### Görev 1
Gürcü sineması yazısında "Geldiğimizde Bütün Mutluluklar" sözcüklerini içeren yerle başlayıp "biraz küçültmek istiyorum." ile biten bölümü, "Hayatın Baharı" adını "Gençliğin Baharı" olarak değiştirerek yeniden yazın.
### Görev 2
Gürcü sineması yazısına göre doksanların başında Gürcü sineması üretimi durduracak noktaya hangi nedenle geldi?

### Verilen metin

Skip to content

Geldiğimizde Bütün Mutluluklar Ele Geçirilmişti

Hazır vizyondaki filmler garabete göz kırparken biraz geçen senenin kıyıda köşede kalmış filmlerine bakmak faydalı olabilir.

Hazır vizyondaki filmler garabete göz kırparken biraz geçen senenin kıyıda köşede kalmış filmlerine bakmak faydalı olabilir. Daha geniş kapsamlı bir “vizyona alternatifler” listesini daha sonraya bırakıp Gürcü sinemasının son yıllardaki en iyi işi olan Hayatın Baharı (Grzeli Nateli Dgeebi) özelinde çerçeveyi biraz küçültmek istiyorum.

Gürcü sineması, köklü bir geleneğe sahip olmasına rağmen özellikle son 20 yılda büyük bir düşüş yaşadı. Sovyetler Birliği’nin dağılmasının ardından Gürcistan, bağımsızlığına kavuşsa da bir sürü ekonomik kriz ve sosyal yetersizlikler nedeniyle büyük bir çıkmaza girdi. Epeyi lüks bir sanat olan sinemanın da bu krizlerden etkilenmemesi olanaksızdı. O yüzden yaratıcı yönetmenlerin eksikliğinden ziyade, koşulların yetersizliği nedeniyle doksanların başında Gürcü sineması üretimi durduracak noktaya geldi.

### Veri bloğu

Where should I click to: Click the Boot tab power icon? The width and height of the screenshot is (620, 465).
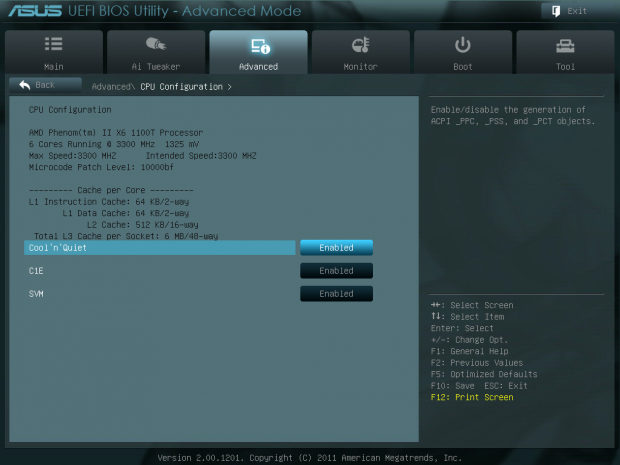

### Tam yanıt 1
Geldiğimizde Bütün Mutluluklar Ele Geçirilmişti

Hazır vizyondaki filmler garabete göz kırparken biraz geçen senenin kıyıda köşede kalmış filmlerine bakmak faydalı olabilir.

Hazır vizyondaki filmler garabete göz kırparken biraz geçen senenin kıyıda köşede kalmış filmlerine bakmak faydalı olabilir. Daha geniş kapsamlı bir “vizyona alternatifler” listesini daha sonraya bırakıp Gürcü sinemasının son yıllardaki en iyi işi olan Gençliğin Baharı (Grzeli Nateli Dgeebi) özelinde çerçeveyi biraz küçültmek istiyorum.

### Tam yanıt 2
Yaratıcı yönetmenlerin eksikliğinden ziyade koşulların yetersizliği nedeniyle.